The US treasury secretary, Janet Yellen, said on Sunday there will be no bailout for Silicon Valley Bank, which collapsed this week, raising fears of a banking crisis, but also said the Biden administration was working closely with regulators to help depositors hit by the fall of SVB.
Yellen said conditions did not match the 2008 financial crisis, when the collapse of large financial institutions threatened to bring down the global financial system.
“Let me be clear that during the financial crisis, there were investors and owners of systemic large banks that were bailed out … and the reforms that have been put in place means we are not going to do that again,” Yellen told CBS’s Face the Nation.
“But we are concerned about depositors and are focused on trying to meet their needs.”
The sudden failure of SVB, a California bank with assets valued at $212bn which primarily lent to tech start-ups, rattled investors and triggered calls for regulators to step in.

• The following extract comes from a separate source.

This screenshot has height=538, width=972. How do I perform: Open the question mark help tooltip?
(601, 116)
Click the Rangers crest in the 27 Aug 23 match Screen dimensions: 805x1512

On Friday, SVB was placed under the control of the Federal Deposit Insurance Corporation (FDIC), which guarantees deposits to $250,000. But many companies and individuals stand to lose more than half of deposits in excess of that, according to some estimates.
Mark Warner, a Virginia Democrat on the US Senate banking committee, said SVB had been “caught in a bind” by higher interest rates. A run on the bank late last week – with $42bn withdrawn on Thursday alone – was accelerated by “some actors”, he told ABC’s This Week.
Warner said he had been in discussions with regulators, the White House and the Federal Reserve. The best outcome, he said, would be to find a buyer for SVB assets before markets opened in Asia late on Sunday.